I saw an article a couple of days ago from a nominally reputable news source, published under the headline “Retailers urged to re-think police calls for low-level crimes.”
Unsurprisingly, I fall into the camp that would take the exact opposite approach. As long as people are rewarded, or at a minimum not punished for criminal behavior, there’s no disincentive at all against continuing to engage in that behavior. I’m no sociologist, but it feels like a reasonable assumption that if I get away with some number of these “low-level” crimes, at some point I may be tempted to escalate towards criminal actions that aren’t minor. That’s pure speculation based on my estimation of basic human behavior, of course.
I’d hoped we could all agree on something as basic as stating “crime is bad.” Apparently here in the 21st century even that is a bridge too far.

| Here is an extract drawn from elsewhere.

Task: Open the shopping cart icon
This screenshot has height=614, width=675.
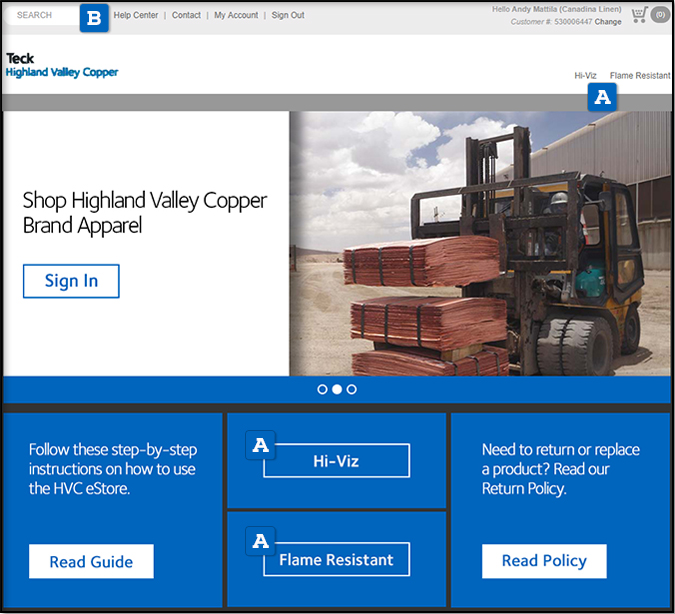Action: click(x=640, y=15)
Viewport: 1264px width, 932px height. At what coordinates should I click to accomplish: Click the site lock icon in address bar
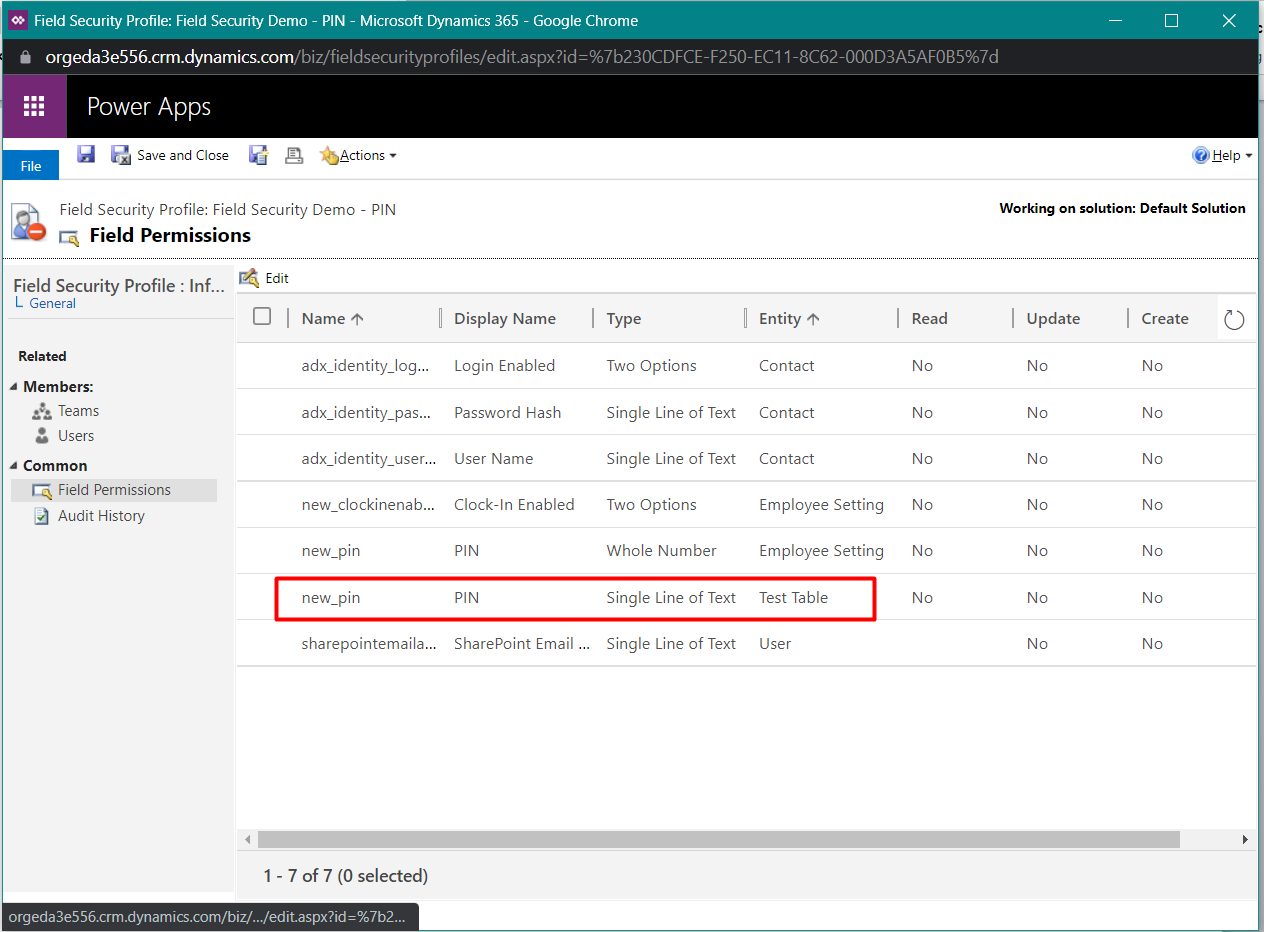coord(26,57)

While I’m perfectly willing to concede that some crimes are worse than others, I’m nowhere close to the idea that we shouldn’t enforce the law, deter would be criminals, and punish those who choose to live outside the law. I’d go so far as to say there should be more arrests and prosecutions for criminal activities rather than fewer. Otherwise, have the courage to change the laws so everyone has an equal opportunity to pass counterfeit notes, shoplift, or engage in whatever other petty criminal behavior strikes their fancy in a guilt free environment.
Retailers may be willing to look the other way, but catering to a criminal element by condoning or enabling bad behavior feels like precisely the opposite of the actions we need to be taking to discourage and penalize criminal activity.